Autant les vingts premières minutes du film sont vraiment cultes, Cassel est hilarant et enchaîne les pépites. Autant le reste du film est complètement dénué d’intérêt. J'ai beaucoup de mal à comprendre ou a voulu en venir le réalisateur. La morale aurait pu être sympathique du genre: "tu es différent alors fais-en une force" mais non. La morale se cantonne à un pauvre "caches tes différences, fuis comme un lâche et direction le pays des bisounours". Ce n'est pas comme ça que la vie fonctionne... Bref, "Notre jour viendra" est au final assez décevant.
y a que les inconditionels de "la dictature de la majorité masculine "blanche"" pour ne pas etre fan de cette oeuvre de fiction... HONTE a l'oppresseur, HONTE aux Collabos ... ce film est un miracle, derriere tellement de bouses infames et futiles.
"Ils ne sont même pas vraiment roux spoiler: pour accentuer leur fantasme sur une communauté qui n'existe que dans leur esprit " est important à souligner pour la compréhension de ce film étrange, mais puissant. Vincent Cassel et Olivier Barthelemy, malgré un léger manque de persuasion nous traînent dans les paysages désertés du nord de la France entre choc et conquête.
Un film avec un scénario de départ intéressant mais qui ne débouche sur rien si ce n'est sur un navet,la fin du film est ridicule et malgré les 1h25 de film l'histoire ne va nulle part et l'ennui nous gagne très vite,reste la performance d'acteur de vincent cassel plutôt originale même si celle ci reste assez vaine .
Malgré qu'il ne parvienne pas à échapper aux traditionnelles erreurs émanant d'un premier film, Romain Gavras arrive sans trop de difficulté à nous plonger dans cette lente descente aux enfers de ces deux êtres perdus à la recherche d'un Eldorado salvateur qui leur permettrait d'échapper à leur triste condition.
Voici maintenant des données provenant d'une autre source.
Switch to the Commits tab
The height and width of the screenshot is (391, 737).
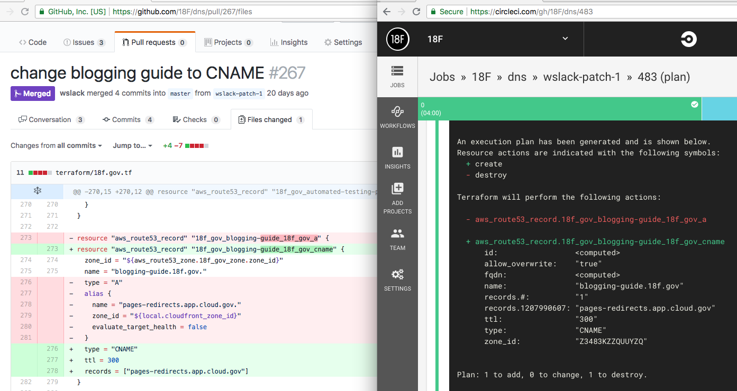pos(128,120)
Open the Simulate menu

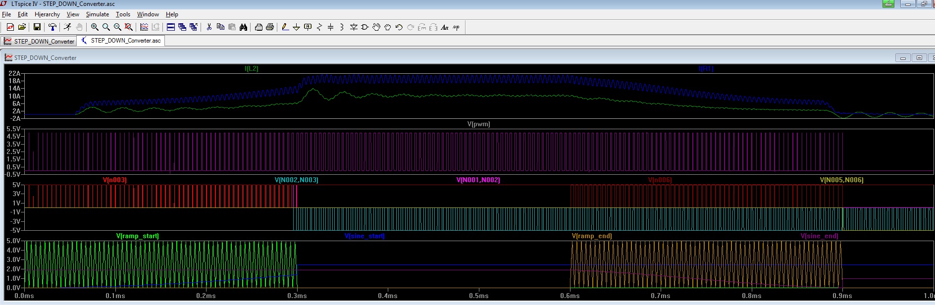click(97, 14)
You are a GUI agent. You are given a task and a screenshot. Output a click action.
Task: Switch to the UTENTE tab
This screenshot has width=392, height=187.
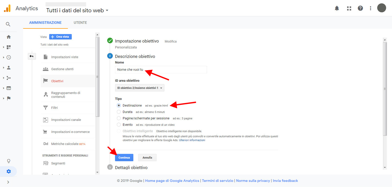point(80,23)
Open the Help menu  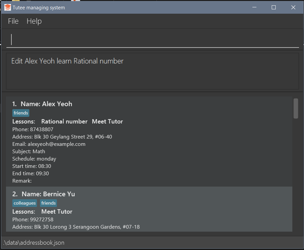tap(34, 21)
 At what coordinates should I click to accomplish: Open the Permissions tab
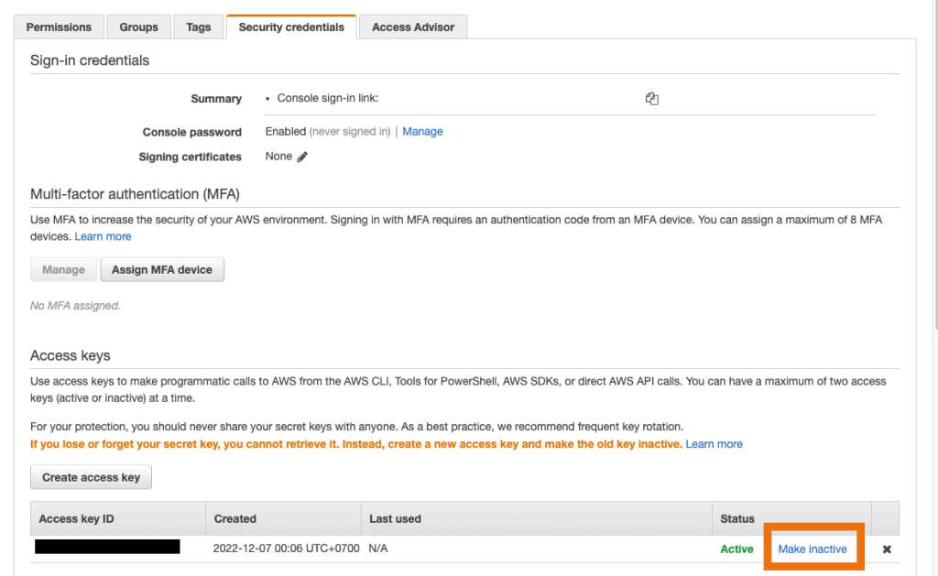59,27
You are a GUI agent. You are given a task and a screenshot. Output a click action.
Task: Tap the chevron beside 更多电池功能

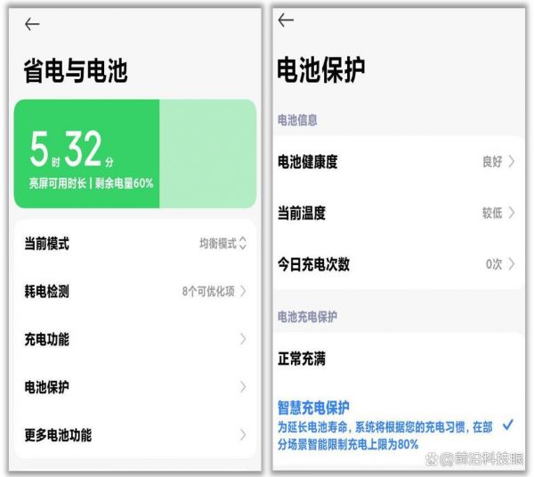coord(243,435)
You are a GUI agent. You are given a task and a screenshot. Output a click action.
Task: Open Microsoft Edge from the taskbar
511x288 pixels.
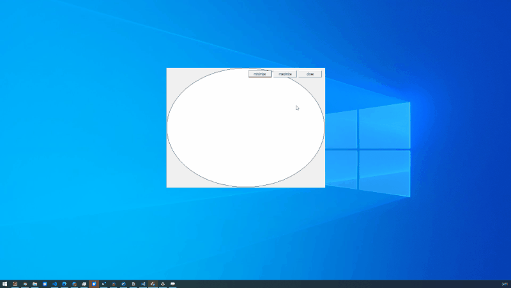pos(65,284)
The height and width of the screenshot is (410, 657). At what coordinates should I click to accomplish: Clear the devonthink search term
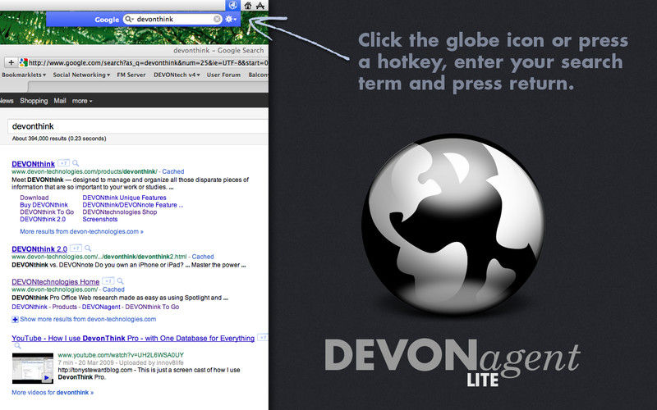[217, 18]
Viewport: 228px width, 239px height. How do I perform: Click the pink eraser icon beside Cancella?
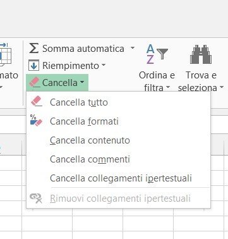click(x=35, y=82)
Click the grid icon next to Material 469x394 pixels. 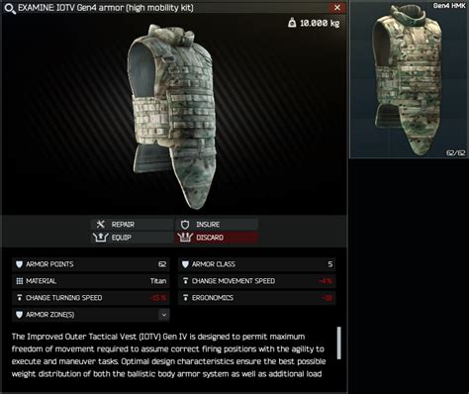tap(20, 281)
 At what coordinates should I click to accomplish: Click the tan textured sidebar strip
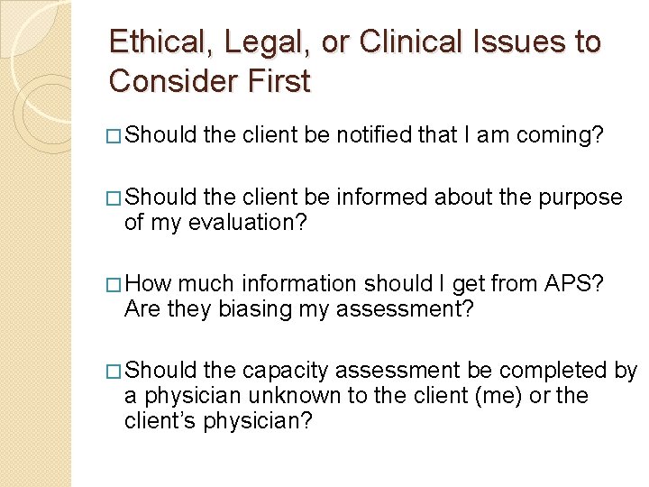click(35, 244)
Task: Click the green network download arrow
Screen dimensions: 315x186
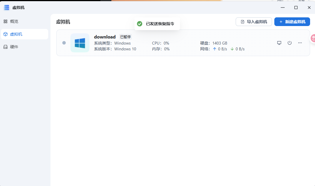Action: click(232, 49)
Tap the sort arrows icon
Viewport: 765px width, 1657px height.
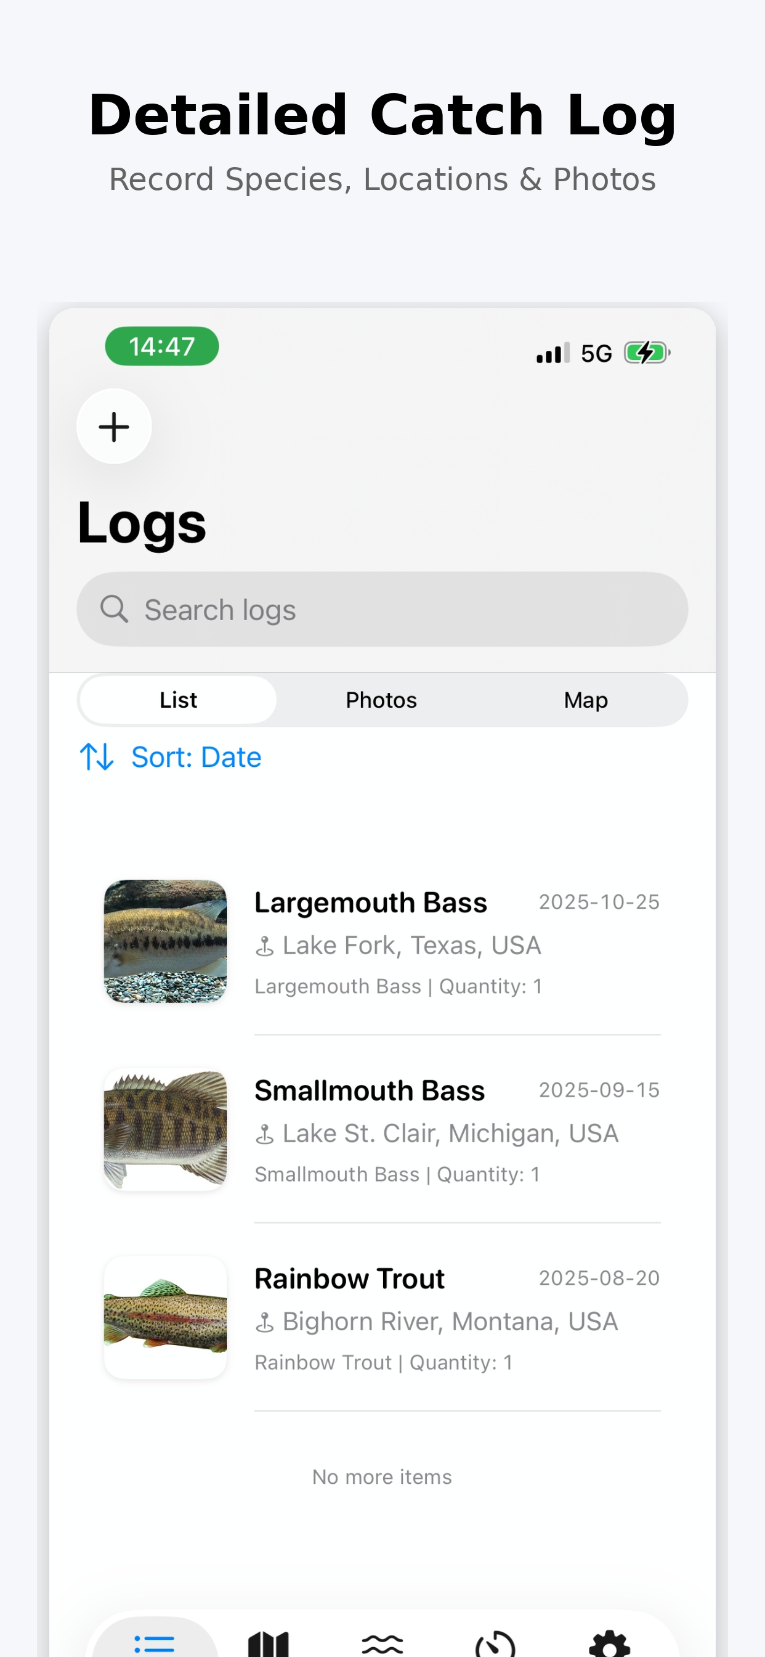click(96, 756)
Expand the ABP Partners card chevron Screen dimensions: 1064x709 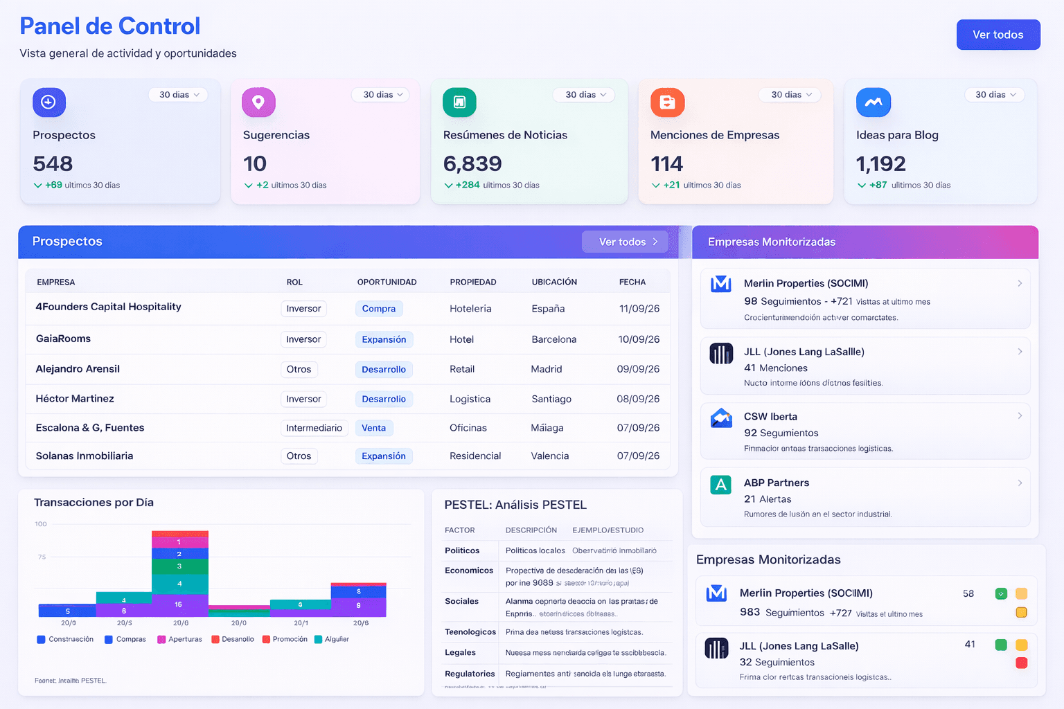[x=1020, y=483]
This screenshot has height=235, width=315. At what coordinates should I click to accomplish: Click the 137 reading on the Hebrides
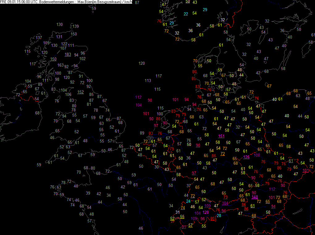39,38
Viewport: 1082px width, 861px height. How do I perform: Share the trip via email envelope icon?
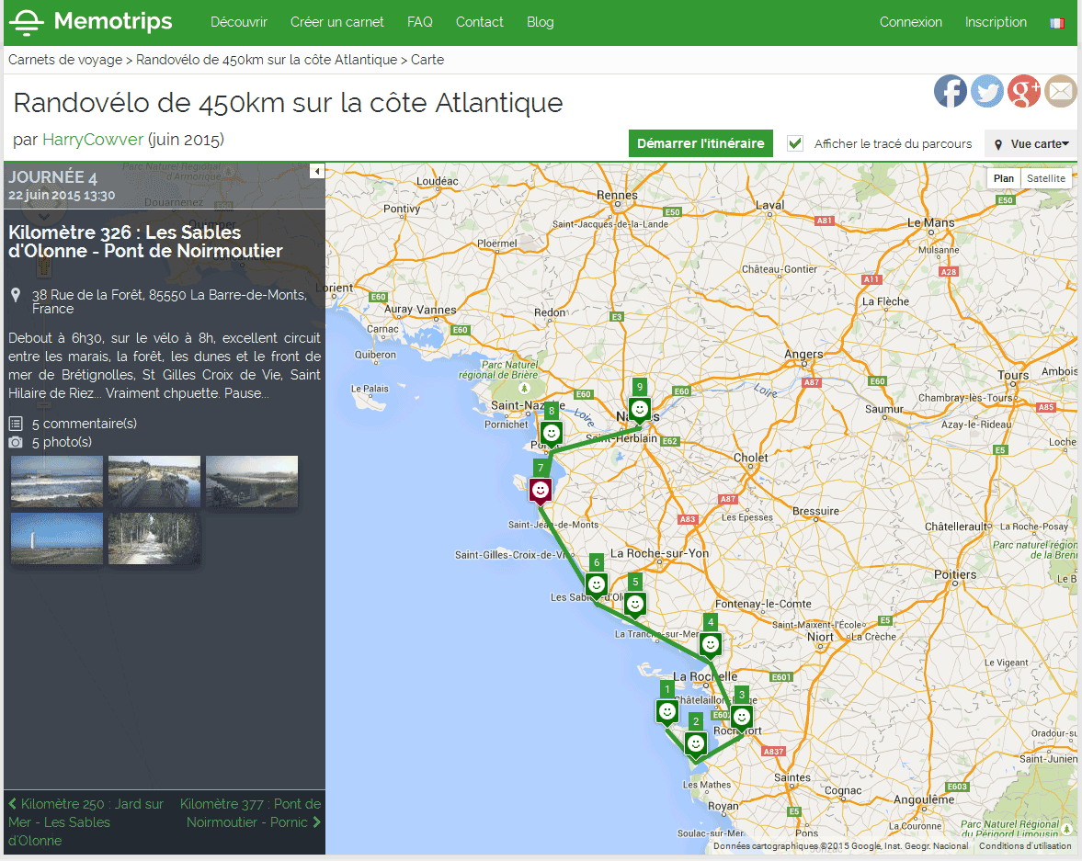[x=1061, y=91]
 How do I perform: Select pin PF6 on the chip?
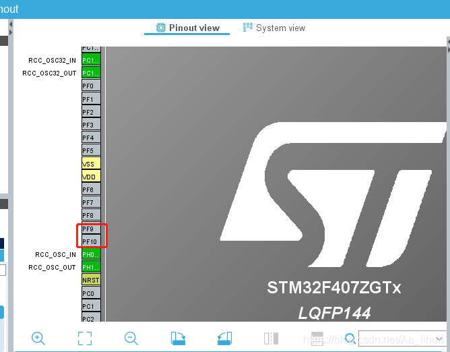(x=90, y=189)
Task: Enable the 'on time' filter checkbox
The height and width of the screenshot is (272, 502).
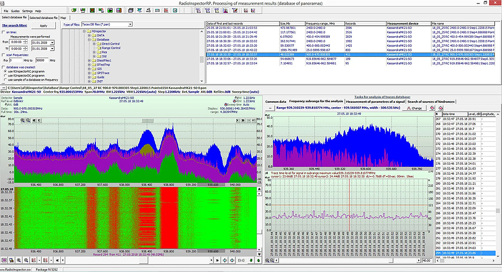Action: [x=4, y=32]
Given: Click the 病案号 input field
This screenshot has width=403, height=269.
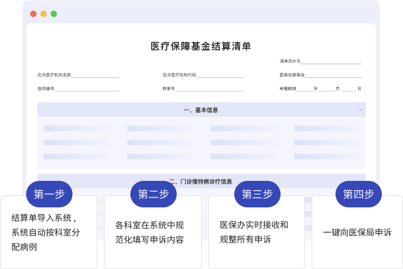Looking at the screenshot, I should pos(210,89).
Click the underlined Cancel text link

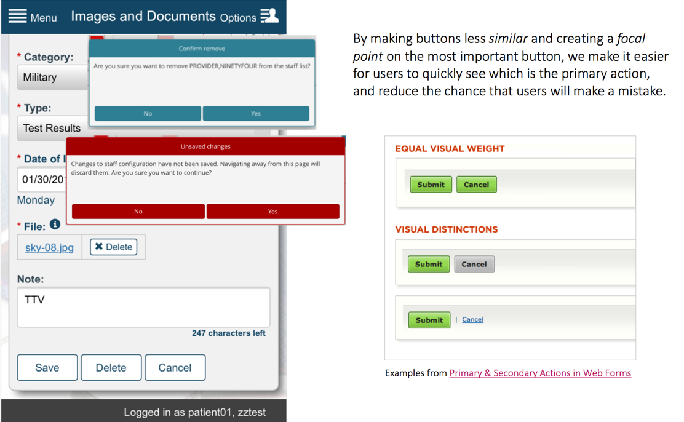tap(472, 320)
Vincent Cassel est parfait en père spirituel et Olivier Barthélémy porte avec efficacité le costume d'adolescent influençable prêt à tous les sacrifices pour échapper à son quotidien, à cette affiche de poil de carotte qui lui colle à la peau. A cela s'ajoute une réalisation nerveuse à laquelle viendra se scotcher une musique magnétique rendant le tout oppressant. Un très bel ovni qui nous prouve que la "Nouvelle Vague" du cinéma français n'a pas encore tiré toutes ses cartes.
Un film très intéressant mais qui me laisse perplexe, Romain Gavras a fait un film très fort et visuellement époustouflant, quand a Vincent Cassel il confirme qu'il est un génie dans son rôle où il excelle et que contrairement à beaucoup d'autre il ne cède pas à l'appel de l'argent pour de grosse production, sinon le film est trés impressionnant aussi au niveau du son et c'est une vrai expérience cinématographique Barthélémy est aussi assez bon, le problème c'est que ça s'arrête là car le scénario n'a ni queue ni tête, et on ne comprend pas trop le message où la signification du film. Un film prometteur pour peut-être un nouveau Gaspar Noé.
Un bien curieux film Oh combien déroutant, mais pas si mauvais que j'ai pu le lire. Le sujet traité est largement intéressant et la mise en scène complètement hallucinante. On plonge dans un univers totalement décalé emmené par un Vincent Cassel excellent comme souvent. Un film a voir assurément mais qui rebutera a coup sure un bon nombre de spectateurs.